• Try it
Every line containing the string "progress" is to be copied from the records.
===== Dataset entries
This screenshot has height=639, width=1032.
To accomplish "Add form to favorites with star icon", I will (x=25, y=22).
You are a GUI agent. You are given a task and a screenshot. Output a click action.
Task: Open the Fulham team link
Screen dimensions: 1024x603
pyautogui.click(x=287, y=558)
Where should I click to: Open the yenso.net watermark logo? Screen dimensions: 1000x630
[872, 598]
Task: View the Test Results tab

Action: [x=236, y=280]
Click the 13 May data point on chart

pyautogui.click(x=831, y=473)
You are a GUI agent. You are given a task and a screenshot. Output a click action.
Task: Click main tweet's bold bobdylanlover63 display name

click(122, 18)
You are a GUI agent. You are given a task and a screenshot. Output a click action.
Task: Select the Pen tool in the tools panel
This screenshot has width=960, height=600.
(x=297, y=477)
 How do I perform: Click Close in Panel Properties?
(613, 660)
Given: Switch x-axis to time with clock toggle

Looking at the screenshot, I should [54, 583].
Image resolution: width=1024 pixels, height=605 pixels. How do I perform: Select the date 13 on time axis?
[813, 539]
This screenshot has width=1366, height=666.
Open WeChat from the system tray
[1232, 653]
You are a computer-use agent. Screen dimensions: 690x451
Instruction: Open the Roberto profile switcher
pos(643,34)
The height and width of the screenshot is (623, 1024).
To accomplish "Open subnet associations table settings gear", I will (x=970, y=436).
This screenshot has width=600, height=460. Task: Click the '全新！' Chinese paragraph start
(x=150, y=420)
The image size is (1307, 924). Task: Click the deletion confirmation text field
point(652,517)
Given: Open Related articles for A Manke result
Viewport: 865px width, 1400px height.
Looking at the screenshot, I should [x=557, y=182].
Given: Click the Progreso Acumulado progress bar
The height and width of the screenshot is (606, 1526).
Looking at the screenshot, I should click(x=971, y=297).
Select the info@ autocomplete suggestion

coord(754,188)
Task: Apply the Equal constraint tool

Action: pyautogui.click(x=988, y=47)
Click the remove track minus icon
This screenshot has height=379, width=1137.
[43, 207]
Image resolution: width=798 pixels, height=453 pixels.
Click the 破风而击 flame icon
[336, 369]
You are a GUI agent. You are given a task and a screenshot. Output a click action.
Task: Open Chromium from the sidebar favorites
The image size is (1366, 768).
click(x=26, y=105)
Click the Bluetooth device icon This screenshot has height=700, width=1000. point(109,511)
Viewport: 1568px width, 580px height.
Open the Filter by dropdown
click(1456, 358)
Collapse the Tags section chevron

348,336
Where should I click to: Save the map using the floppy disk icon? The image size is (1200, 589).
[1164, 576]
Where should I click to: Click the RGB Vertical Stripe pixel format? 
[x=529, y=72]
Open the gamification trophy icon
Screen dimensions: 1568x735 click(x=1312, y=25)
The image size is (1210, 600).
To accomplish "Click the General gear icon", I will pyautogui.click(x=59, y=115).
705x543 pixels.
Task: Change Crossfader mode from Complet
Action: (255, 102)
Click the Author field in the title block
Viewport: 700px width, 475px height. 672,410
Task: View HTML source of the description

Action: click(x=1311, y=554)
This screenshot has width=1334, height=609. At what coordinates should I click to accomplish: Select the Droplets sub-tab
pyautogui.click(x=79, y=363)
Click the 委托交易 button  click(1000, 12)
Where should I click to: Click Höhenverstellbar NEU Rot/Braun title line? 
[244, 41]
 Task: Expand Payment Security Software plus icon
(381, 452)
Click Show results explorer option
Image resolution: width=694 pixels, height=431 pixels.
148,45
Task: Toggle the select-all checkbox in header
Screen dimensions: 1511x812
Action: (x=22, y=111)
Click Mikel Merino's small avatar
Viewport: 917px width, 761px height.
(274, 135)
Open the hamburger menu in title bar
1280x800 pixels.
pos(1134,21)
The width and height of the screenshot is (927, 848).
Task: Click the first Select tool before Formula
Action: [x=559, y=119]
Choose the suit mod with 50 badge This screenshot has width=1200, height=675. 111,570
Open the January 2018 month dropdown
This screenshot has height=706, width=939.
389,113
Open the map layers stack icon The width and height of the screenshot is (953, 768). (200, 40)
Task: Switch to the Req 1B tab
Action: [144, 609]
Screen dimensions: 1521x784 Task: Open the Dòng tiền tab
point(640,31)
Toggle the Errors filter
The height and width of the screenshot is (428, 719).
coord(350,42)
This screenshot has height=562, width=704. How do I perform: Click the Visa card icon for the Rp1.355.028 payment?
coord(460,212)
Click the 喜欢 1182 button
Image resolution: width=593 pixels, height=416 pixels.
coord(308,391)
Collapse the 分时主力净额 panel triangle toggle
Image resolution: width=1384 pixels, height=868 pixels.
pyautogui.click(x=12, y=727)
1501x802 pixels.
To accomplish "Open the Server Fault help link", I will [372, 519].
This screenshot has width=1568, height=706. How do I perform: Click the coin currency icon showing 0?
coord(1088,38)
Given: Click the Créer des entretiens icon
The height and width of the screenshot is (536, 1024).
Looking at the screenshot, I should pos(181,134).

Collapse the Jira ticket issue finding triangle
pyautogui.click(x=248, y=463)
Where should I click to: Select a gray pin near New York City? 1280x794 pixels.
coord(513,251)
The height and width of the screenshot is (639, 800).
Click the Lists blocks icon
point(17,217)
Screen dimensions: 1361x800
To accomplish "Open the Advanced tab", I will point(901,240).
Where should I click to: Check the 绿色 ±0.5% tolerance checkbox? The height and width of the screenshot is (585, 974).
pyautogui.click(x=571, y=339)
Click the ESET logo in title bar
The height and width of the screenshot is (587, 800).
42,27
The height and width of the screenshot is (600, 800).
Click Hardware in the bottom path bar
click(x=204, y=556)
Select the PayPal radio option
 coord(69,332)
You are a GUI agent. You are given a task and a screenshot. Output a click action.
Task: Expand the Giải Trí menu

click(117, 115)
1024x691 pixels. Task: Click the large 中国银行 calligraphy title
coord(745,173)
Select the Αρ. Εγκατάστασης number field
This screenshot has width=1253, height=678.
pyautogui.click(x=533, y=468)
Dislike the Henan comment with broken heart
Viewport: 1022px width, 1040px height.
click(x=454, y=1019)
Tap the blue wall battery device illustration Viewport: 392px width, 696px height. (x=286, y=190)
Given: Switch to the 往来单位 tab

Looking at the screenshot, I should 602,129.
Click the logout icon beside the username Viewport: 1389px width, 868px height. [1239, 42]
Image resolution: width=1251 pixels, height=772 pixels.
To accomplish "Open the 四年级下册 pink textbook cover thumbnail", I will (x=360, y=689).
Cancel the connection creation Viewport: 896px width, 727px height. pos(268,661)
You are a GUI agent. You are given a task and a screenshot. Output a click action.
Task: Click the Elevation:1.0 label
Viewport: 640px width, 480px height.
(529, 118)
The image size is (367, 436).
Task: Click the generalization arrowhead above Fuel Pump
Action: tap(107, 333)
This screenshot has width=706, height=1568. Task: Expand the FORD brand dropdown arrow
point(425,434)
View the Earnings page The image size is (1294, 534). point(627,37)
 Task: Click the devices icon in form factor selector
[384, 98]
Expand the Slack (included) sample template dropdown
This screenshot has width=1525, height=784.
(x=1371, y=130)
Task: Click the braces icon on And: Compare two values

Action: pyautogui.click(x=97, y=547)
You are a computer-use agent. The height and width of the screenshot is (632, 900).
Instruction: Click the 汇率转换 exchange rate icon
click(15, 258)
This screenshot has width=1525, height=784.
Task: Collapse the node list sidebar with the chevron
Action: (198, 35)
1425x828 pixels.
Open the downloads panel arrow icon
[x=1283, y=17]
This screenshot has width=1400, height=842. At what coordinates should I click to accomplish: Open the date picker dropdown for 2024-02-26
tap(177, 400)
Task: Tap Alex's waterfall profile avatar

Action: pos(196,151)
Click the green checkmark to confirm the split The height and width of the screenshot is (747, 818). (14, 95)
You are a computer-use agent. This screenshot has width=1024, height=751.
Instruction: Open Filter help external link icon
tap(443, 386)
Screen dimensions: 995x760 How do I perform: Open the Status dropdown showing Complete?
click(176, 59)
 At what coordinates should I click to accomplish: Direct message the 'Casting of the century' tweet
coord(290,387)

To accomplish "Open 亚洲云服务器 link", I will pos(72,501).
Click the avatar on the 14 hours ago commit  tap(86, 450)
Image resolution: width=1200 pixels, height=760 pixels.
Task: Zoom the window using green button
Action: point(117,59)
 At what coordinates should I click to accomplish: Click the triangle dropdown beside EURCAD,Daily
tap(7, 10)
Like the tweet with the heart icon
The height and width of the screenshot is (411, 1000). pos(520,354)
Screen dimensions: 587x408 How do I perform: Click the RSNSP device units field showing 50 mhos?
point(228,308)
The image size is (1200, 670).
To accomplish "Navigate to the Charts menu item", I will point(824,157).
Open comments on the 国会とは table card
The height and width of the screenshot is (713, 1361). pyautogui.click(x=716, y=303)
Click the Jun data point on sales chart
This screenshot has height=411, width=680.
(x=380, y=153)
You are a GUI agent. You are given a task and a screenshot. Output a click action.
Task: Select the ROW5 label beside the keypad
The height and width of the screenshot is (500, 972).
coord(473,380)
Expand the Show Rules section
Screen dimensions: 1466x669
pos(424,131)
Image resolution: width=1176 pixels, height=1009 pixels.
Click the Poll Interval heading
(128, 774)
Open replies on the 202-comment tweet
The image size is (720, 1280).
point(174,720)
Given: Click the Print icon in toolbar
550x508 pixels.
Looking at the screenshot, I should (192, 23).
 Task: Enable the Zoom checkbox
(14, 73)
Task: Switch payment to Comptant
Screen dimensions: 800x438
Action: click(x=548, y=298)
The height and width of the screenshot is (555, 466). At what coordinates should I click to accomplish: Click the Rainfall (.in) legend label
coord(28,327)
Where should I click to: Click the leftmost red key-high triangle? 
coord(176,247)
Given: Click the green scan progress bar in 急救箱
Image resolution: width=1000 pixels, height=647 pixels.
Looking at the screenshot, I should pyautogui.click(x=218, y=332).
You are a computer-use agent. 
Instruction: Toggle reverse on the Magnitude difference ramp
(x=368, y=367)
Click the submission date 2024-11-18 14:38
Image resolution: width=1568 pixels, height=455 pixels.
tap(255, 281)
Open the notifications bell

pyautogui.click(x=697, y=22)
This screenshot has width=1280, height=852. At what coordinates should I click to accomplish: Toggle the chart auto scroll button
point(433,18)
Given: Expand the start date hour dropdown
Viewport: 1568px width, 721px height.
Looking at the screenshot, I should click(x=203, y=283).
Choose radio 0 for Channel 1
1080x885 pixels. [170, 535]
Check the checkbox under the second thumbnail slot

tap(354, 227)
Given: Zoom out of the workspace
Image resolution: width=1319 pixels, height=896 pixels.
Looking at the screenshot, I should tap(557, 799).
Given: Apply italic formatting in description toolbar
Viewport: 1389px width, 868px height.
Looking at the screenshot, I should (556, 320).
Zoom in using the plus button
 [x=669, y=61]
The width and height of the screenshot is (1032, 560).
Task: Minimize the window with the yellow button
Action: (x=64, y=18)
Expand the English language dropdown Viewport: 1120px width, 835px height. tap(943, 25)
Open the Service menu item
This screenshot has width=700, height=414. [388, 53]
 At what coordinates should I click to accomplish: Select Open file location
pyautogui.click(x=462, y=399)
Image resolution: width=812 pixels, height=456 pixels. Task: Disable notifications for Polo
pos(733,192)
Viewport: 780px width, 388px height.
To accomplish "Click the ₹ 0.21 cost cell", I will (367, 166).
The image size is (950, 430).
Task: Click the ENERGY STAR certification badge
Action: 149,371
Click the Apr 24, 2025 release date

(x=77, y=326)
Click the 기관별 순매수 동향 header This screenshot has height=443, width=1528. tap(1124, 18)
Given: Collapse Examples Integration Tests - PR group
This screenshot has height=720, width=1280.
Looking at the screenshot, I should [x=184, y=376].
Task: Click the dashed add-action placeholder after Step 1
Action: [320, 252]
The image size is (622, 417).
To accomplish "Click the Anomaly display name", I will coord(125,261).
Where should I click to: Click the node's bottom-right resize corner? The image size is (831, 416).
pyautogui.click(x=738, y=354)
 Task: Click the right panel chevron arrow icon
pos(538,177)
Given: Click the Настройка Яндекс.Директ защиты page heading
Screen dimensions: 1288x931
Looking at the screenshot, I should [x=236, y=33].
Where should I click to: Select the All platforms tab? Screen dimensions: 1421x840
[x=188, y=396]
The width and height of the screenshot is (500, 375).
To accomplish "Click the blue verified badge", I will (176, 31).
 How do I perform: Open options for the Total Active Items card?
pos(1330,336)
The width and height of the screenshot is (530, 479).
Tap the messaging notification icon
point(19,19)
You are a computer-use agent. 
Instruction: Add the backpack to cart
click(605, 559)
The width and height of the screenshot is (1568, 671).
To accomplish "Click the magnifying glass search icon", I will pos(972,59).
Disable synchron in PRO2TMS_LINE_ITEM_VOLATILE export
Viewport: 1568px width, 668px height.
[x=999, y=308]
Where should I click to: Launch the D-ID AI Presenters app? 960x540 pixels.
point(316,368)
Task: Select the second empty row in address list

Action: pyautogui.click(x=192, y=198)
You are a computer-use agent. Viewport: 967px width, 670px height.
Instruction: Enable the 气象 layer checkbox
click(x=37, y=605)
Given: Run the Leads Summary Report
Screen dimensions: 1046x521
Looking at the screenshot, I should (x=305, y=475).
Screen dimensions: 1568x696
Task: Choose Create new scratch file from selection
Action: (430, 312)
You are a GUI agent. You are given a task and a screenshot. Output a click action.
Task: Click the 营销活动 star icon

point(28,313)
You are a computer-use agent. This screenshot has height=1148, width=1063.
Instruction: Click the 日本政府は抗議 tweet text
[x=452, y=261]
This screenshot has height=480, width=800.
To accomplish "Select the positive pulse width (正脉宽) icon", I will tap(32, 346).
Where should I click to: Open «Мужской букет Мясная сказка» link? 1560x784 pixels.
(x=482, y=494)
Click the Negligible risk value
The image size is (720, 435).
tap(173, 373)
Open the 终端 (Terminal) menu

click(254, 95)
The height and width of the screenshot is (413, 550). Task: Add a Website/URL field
==========
• Response
Given: Click the Progreso Acumulado progress bar
Given: Click the green scan progress bar in 急救箱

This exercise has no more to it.